A frase é singular e, ao mesmo tempo, demolidora. Foi pronunciada pelo CEO do grupo DST a respeito do pacote laboral que, por estes dias, tem sido objecto de muita oposição (dos trabalhadores, centrais sindicais e da maioria dos partidos) e de uma greve geral que o Governo, indecentemente, procurou apoucar e desvalorizar.

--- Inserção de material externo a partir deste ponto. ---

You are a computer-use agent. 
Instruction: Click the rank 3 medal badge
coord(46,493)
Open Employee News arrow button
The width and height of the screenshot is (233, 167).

Na verdade, a legislação que o Executivo pôs à discussão, mas com prévia convicção de que ia aprovar, contra tudo e todos, que procurava dourar com promessas de enorme aumento de salários a prazo, não passa de uma prenda manhosa de Natal para os trabalhadores. Num país com uma grande precariedade relativa, transformar os contratos de trabalho numa quase absoluta e interminável precariedade seria desequilibrar completamente as relações laborais para o lado dos empresários. Se há empregadores que não têm medo da legislação vigente, como o que aludi acima e que determinou este tom de prosa, há muitos que não estão satisfeitos e desejam contar com as garantias todas do seu lado e poder ter, a todo o tempo, os trabalhadores nas suas mãos. Acho que posso dizer que estes são fracos empresários que não só não estão seguros das suas qualidades de liderança (possivelmente por falta de moral e formação adequada), como manifestam a sua insaciedade pelos lucros das suas empresas, pouco se importando que a actividade empresarial seja destituída de humanismo e justiça social. 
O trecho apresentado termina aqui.